Borraleda deshizo el lazo y al alisar los documentos y empezar a leerlos, lanzó un grito:
—¡Es mi discurso! —exclamó.
—¿Qué discurso?
—El que pronuncié anoche. Es el original…
Volvió velozmente las páginas hasta llegar a la última. Entonces leyó en voz alta:
Espero que le habrá gustado el discurso que me tomé la libertad de pronunciar en su nombre. Me costó un poco imitar su voz; pero, según creo, nadie se dio cuenta de la sustitución. El imitar su aspecto me costó menos, aunque sudé tanto que al terminar empezaba a derretirse el maquillaje. Le ruego me perdone por el viaje tan precipitado que le obligué a hacer. Le devuelvo el dinero del rescate, del cual he descontado doce mil dólares por gastos de alquiler de la casa de Dos Ríos y por otras pequeñeces sin importancia. A cambio, le devuelvo la carta que faltaba en su colección. Aprovecho esta oportunidad para saludarle y felicitarle por su triunfo.
EL COYOTE
—Entonces… ¿fue él quien habló? —preguntó Isabel.
—Sí —tartamudeó Luis—. Ese hombre es el mismo demonio. En realidad debiera ser el gobernador de California. Le indultaré…
—Lee la posdata —interrumpió Isabel.
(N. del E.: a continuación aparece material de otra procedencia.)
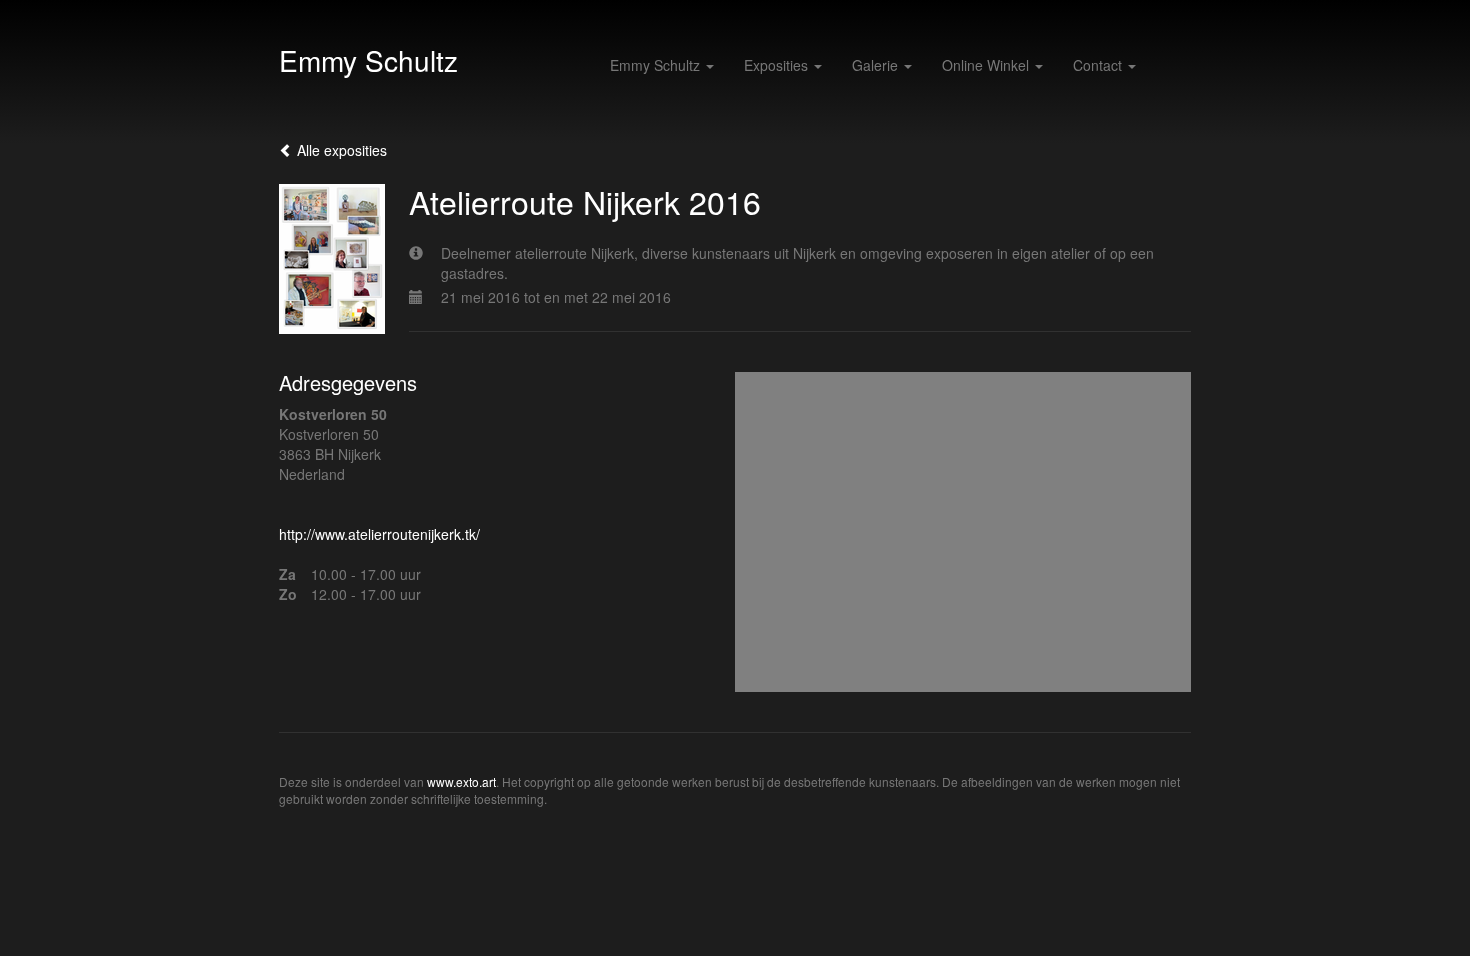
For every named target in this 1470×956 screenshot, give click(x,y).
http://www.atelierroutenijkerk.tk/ (379, 534)
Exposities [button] (778, 65)
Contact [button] (1099, 65)
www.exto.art (461, 781)
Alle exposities (340, 150)
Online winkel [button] (987, 65)
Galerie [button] (877, 65)
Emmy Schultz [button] (657, 65)
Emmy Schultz (368, 60)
Se ve que lo ha previsto.
Borraleda tomó de nuevo el papel y lo leyó:
Si ha pensado en indultarme, no lo haga. Ayer rechacé también el indulto que me prometió el señor Dun.
—¿Por qué no querrá que le indulten y vivir tranquilo? —preguntó Borraleda.
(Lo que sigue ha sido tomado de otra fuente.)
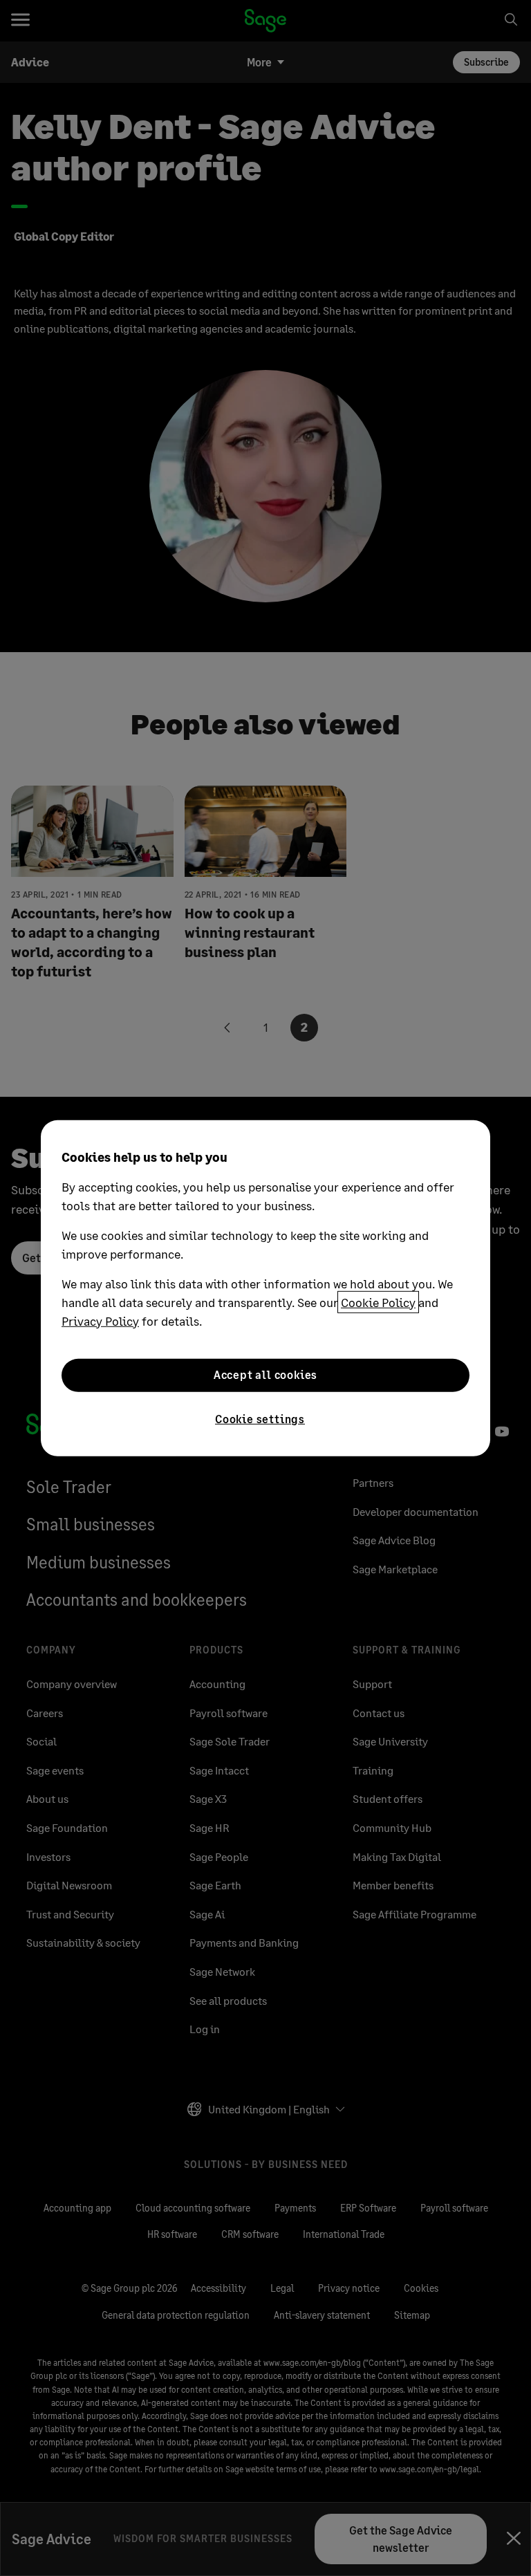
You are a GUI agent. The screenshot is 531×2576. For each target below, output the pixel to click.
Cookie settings (260, 1418)
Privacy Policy (100, 1320)
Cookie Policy (378, 1301)
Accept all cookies (265, 1374)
Isabel encogióse de hombros.
—No sé. Cualquiera sabe las reacciones de ese hombre. Debe de odiar la tranquilidad. Por cierto que esto me recuerda a un amigo tuyo que es la contrafigura del Coyote.
—¿A quién?
—A don César de Echagüe. Ha enviado un telegrama felicitándote por tu éxito y prometiendo que vendrá a hacernos una visita. Casi me alegro de que venga. Cuando se marchó, hace más de un mes, yo me sentía muy desgraciada y le dije unas cosas que ahora me alegraré de poder retirar.
—¿Le hablaste mal de mí? —preguntó Borraleda.
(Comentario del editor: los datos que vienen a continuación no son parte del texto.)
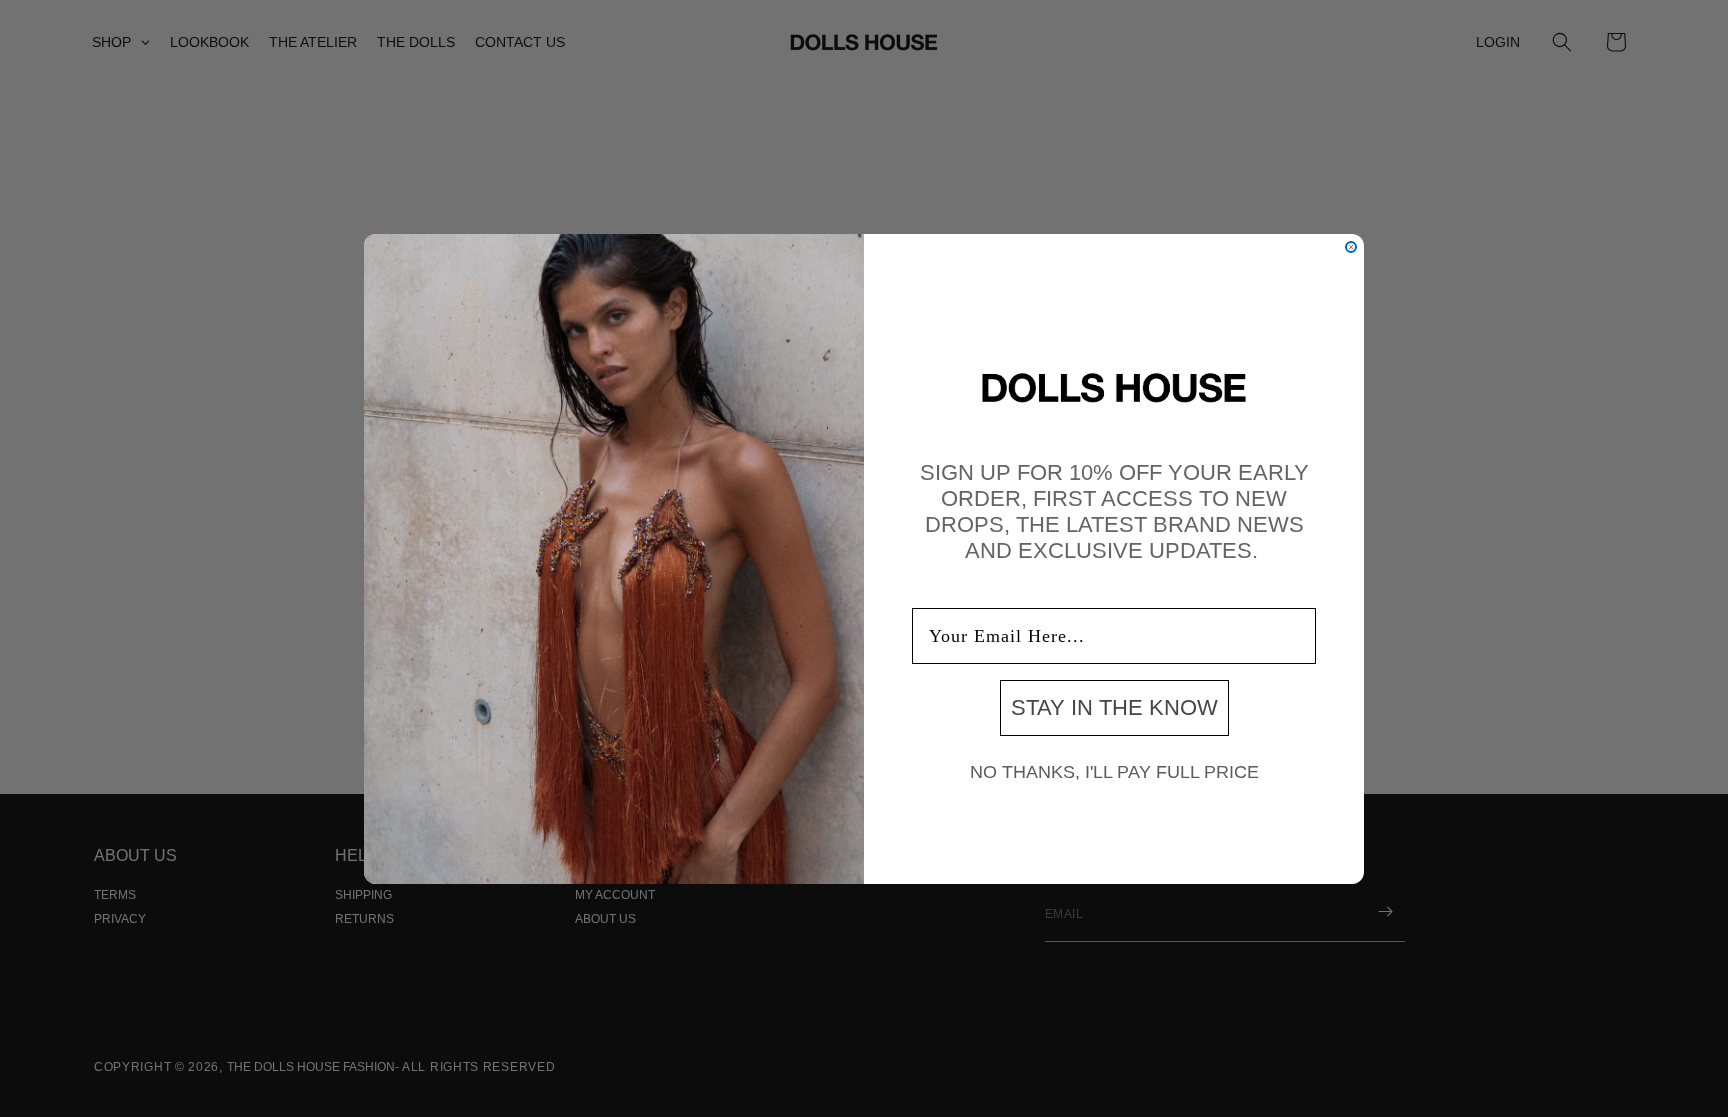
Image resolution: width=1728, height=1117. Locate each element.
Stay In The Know (1114, 707)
—Un poco. Estaba tan apiadada de mí misma que no pude resistir la tentación de explicarle algunas de mis penas. Ahora será agradable contarle mis alegrías.
—Es curioso que haya salido a relucir don César en esos momentos. ¿No sabes que por dos veces le han confundido con El Coyote?
—¡Qué barbaridad! Don César se parece tanto al Coyote como una marmota a un león. Antes sospecharía que El Coyote eres tú.
—Por lo menos El Coyote ha pasado por Luis Borraleda. Claro que no es lo mismo.
Sentándose en un sillón y echando hacia atrás la cabeza. Borraleda murmuró:
—¡Don César de Echagüe! ¡Ése sí que es un hombre feliz! Vive tranquilamente, sin apuros ni preocupaciones…
—Se necesita estar loco para confundirle con un ser tan activo como El Coyote. ¿Le dirás lo que ha ocurrido?
Luis Borraleda movió negativamente la cabeza.
—No —dijo—. Eso ha de quedar secreto entre tú, yo y El Coyote. Ni don César ni nadie ha de saber nada.
—Haces bien. Sospecho que el señor De Echagüe no debe de ser muy reservado. Me hace el efecto de que no sabe guardar un secreto y es amigo de llevar chismes.
—Claro —dijo Luis—. Hace tanta vida de sociedad que no le queda otro remedio que comadrear un poco. Además, eso es propio de Los Ángeles.
—Sin embargo, conmigo don César se portó bien y fue muy comprensivo. Va a ser difícil callarse —suspiró Isabel—. ¡Es todo tan maravilloso…! Pero lo más maravilloso ha sido el volver a encontrar nuestra felicidad.
—Eso es lo que más le agradezco al Coyote—dijo Borraleda.
—¿Más que el cargo de gobernador?
—Mucho más, porque ya estaba dispuesto a cambiar ese cargo por tu cariño y tu perdón —replicó Luis, inclinándose hacia los labios de Isabel.